Norwegian: something isn’t quite right

It doesn’t matter what I hear about Norwegian services, customer reaction is always positive, the product seems to be what people want and they don’t mind saying so.

Behind the scenes I remain convinced there is something seriously wrong with this company and how it’s financed. I spent years in big corporate environments and I know, instinctively when the smell of BS is in the air. And with Norwegian, that smell just won’t go away. It’s not strong, but it’s always hanging about. Except at the London Aviation fair yesterday I watched it turn into a momentary fug and the air was thick with it, before being quickly blown away by the PR people, those amoral hacks who sell their souls to the devil for cash.

The Norwegian Group was forced to recognise that it may have to quickly sell its Irish based lease operation Arctic Aviation to raise cash. Cash shortages have been an issue it’s been rumoured, made public by RyanAir’s Michael O’Leary. Industry insiders know more about it and in August Norwegian Group shares were ‘shorted’ on the stock market by agressive traders smelling a rat. O’Leary’s comments caused a 10% stock drop on top of that. Share price helps determine worth and borrowing capacity. This wasn’t good news.

So the cash shortage appears to be true. Made worse by a massive spending spree on new aircraft they really can’t afford, because the way the company operates is starting to reach a point it can’t maintain.

My personal view is that Norwegian is like a legalised Ponzi scheme. It works by sucking in cash, which it invests in more aircraft to suck up more cash to invest in more aircraft to suck up more cash. You get the picture.

It’s also borrowing money to invest in aircraft it leases as part of the process to suck in more cash. It’s doubling its 787 fleet this year alone.

What happens if you don’t suck in enough cash? What if the market is too competitive? What if passenger numbers are high but the cash you thought they’d generate isn’t paying for what you have never mind what you’re committed to?

And you can sit there and say as a group you made a paper profit every year but it’s been marginal and insubstantial, and there have been some massive quarterly disasters, this year hasn’t been good.

What happens when the banks – even the ones your Group part owns, find it hard to lend you any more money? Income doesn’t match outgoings and you hit your credit limit?  You sell something or make cuts.

The later isn’t something Norwegian can admit it needs to do, any public perception it might be unable to be fully, blatantly, obviously forward looking and blisteringly successful, doesn’t sit with the PR generated image the public see.

Norwegian blustered their way past it. It even got reported on Bloomberg- never a good thing.

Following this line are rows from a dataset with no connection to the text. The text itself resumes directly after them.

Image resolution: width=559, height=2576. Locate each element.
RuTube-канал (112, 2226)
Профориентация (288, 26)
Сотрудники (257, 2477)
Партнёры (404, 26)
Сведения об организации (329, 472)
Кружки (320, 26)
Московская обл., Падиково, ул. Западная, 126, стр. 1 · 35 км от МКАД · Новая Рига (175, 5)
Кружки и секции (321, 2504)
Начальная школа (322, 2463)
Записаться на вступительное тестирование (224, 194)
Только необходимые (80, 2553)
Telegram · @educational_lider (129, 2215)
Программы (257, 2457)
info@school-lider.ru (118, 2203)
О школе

They claim they won’t sell Arctic until it’s taken delivery of 100 Neo’s next year (and its assets are worth more), but I’m not so sure they have that long. “Pride”, as they say, “cometh before a fall”. Norwegian is full of bloated pride and it’s spent too long believing it’s own hype.

Something isn’t right. And it never has been. I have no desire to be right. That it will make people like Willy Walsh, smugly titter into his morning coffee at IAG, is sufficient reason for me to want to be wrong.